**How to complete this task:**
Exactly as written, return the entries below, minus any pictures.

(Stored data)
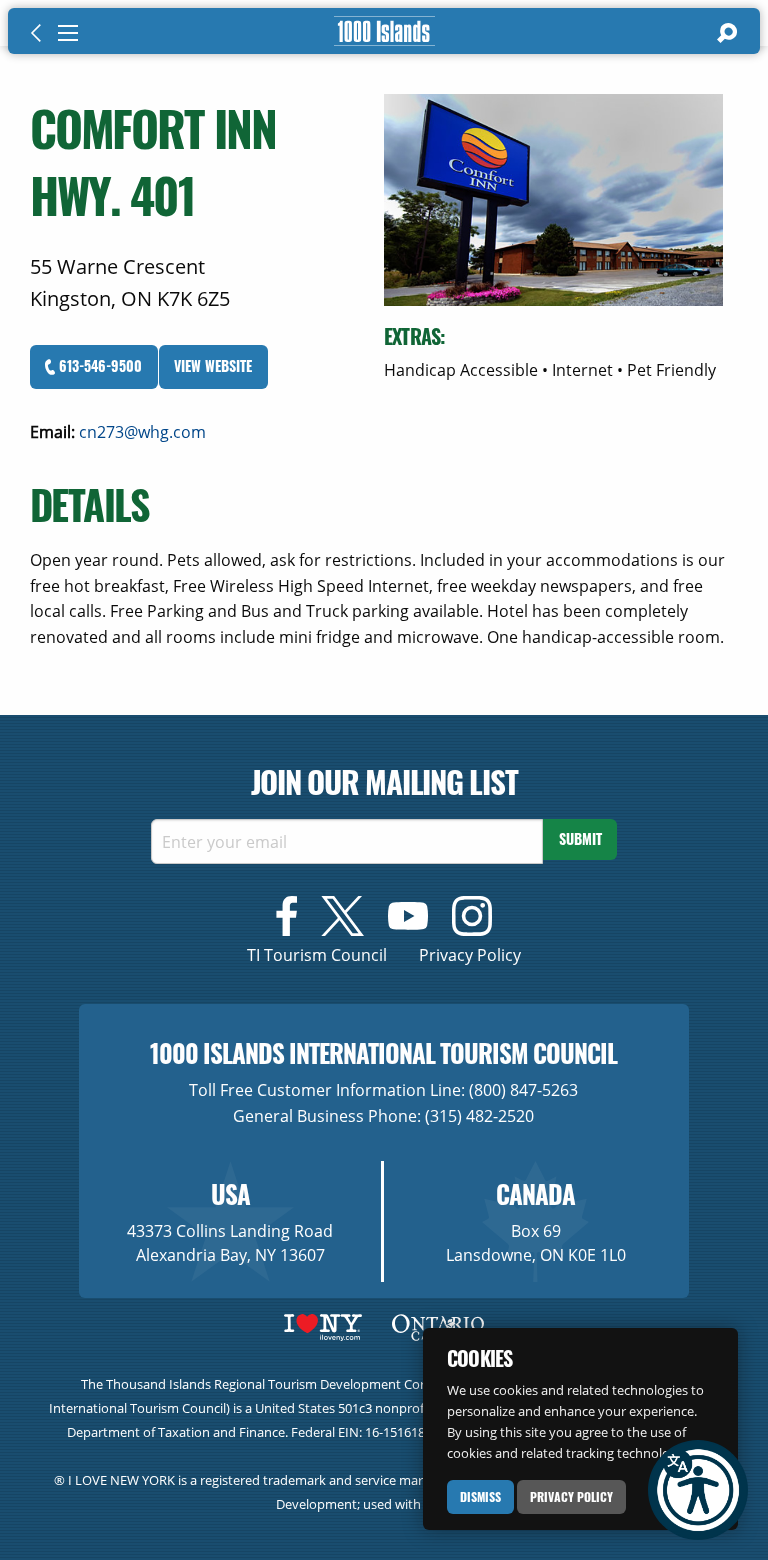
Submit (580, 838)
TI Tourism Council (317, 955)
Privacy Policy (571, 1496)
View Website (213, 365)
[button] (698, 1490)
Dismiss (480, 1496)
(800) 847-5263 (523, 1090)
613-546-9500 (98, 365)
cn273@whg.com (142, 432)
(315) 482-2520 (479, 1116)
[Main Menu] (68, 33)
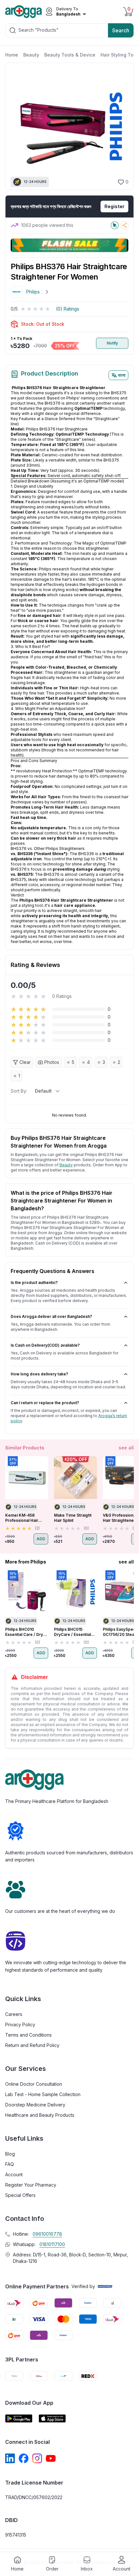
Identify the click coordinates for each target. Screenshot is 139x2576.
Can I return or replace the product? (45, 1402)
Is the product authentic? (34, 1282)
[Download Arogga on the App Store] (52, 2418)
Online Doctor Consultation (33, 2084)
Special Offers (20, 2195)
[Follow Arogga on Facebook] (23, 2458)
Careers (13, 2014)
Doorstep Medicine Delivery (35, 2104)
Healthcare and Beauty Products (39, 2115)
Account (14, 2174)
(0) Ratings (67, 309)
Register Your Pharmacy (30, 2185)
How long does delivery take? (39, 1374)
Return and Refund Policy (32, 2045)
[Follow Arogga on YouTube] (51, 2458)
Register (114, 206)
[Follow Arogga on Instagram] (37, 2458)
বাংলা (121, 375)
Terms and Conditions (28, 2035)
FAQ (9, 2164)
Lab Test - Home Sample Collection (42, 2094)
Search (120, 30)
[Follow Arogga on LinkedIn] (10, 2458)
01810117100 (52, 2244)
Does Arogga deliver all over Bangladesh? (51, 1316)
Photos (51, 1062)
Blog (10, 2154)
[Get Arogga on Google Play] (18, 2418)
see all (126, 1447)
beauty (66, 1164)
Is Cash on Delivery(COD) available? (45, 1345)
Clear (25, 1062)
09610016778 (47, 2234)
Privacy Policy (20, 2024)
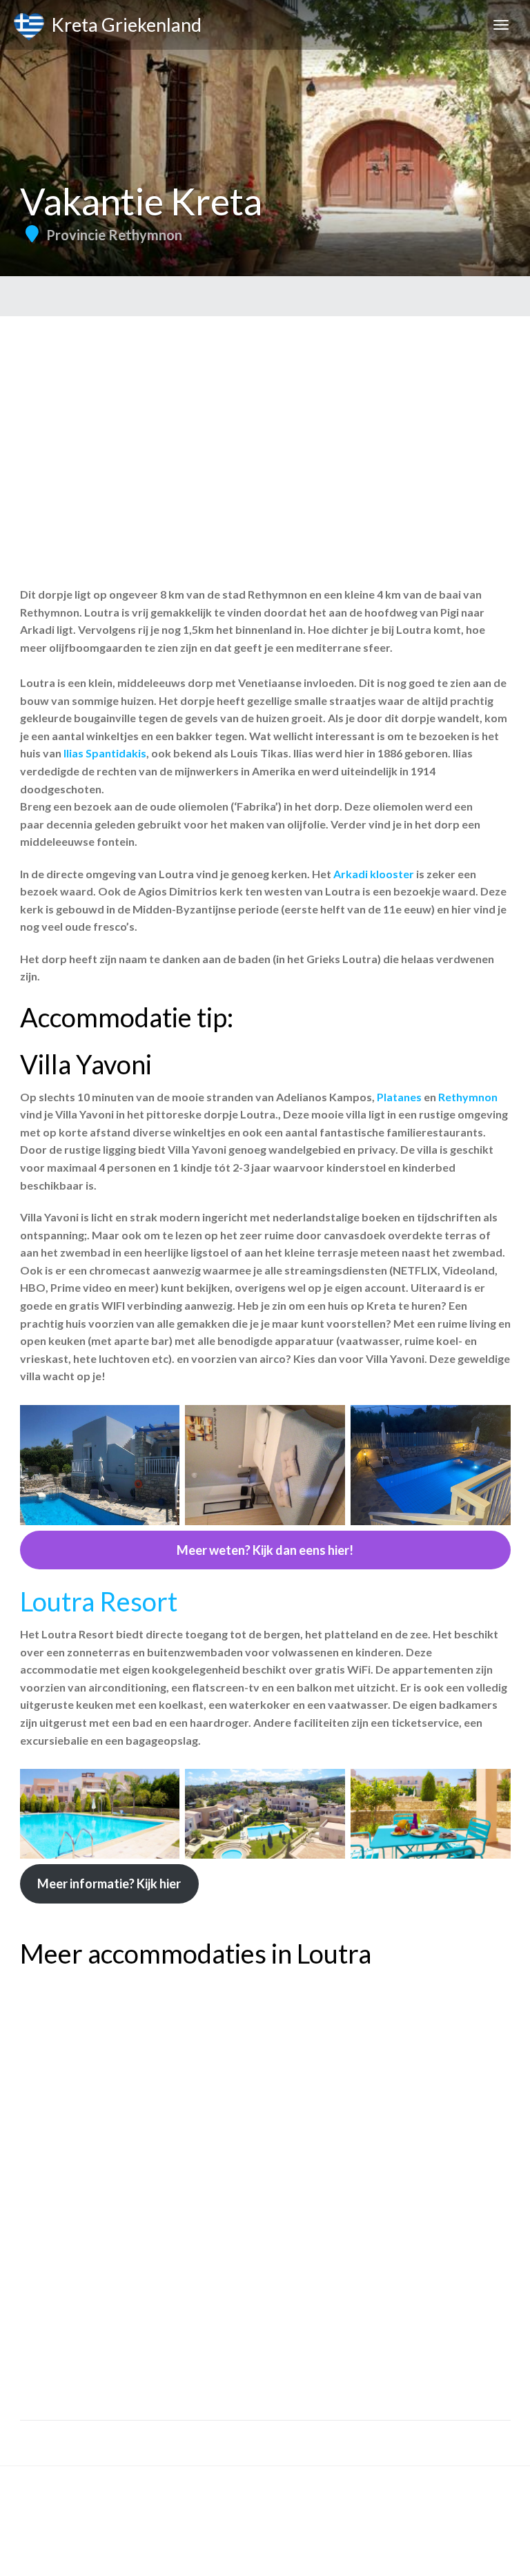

**Result of this task:**
Submit (580, 838)
TI Tourism Council (317, 955)
Privacy Policy (571, 1496)
View Website (213, 365)
[button] (698, 1490)
Dismiss (480, 1496)
(800) 847-5263 (523, 1090)
613-546-9500 (98, 365)
cn273@whg.com (142, 432)
(315) 482-2520 (479, 1116)
[Main Menu] (68, 33)
Identify the click coordinates for each target. Screenshot is 139x2576.
Can I return or replace the product? (45, 1402)
Is the product authentic? (34, 1282)
[Download Arogga on the App Store] (52, 2418)
Online Doctor Consultation (33, 2084)
Special Offers (20, 2195)
[Follow Arogga on Facebook] (23, 2458)
Careers (13, 2014)
Doorstep Medicine Delivery (35, 2104)
Healthcare and Beauty Products (39, 2115)
Account (14, 2174)
(0) Ratings (67, 309)
Register Your Pharmacy (30, 2185)
How long does delivery take? (39, 1374)
Return and Refund Policy (32, 2045)
[Follow Arogga on YouTube] (51, 2458)
Register (114, 206)
[Follow Arogga on Instagram] (37, 2458)
বাংলা (121, 375)
Terms and Conditions (28, 2035)
FAQ (9, 2164)
Lab Test - Home Sample Collection (42, 2094)
Search (120, 30)
[Follow Arogga on LinkedIn] (10, 2458)
01810117100 (52, 2244)
Does Arogga deliver all over Bangladesh? (51, 1316)
Photos (51, 1062)
Blog (10, 2154)
[Get Arogga on Google Play] (18, 2418)
see all (126, 1447)
beauty (66, 1164)
Is Cash on Delivery(COD) available? (45, 1345)
Clear (25, 1062)
09610016778 (47, 2234)
Privacy Policy (20, 2024)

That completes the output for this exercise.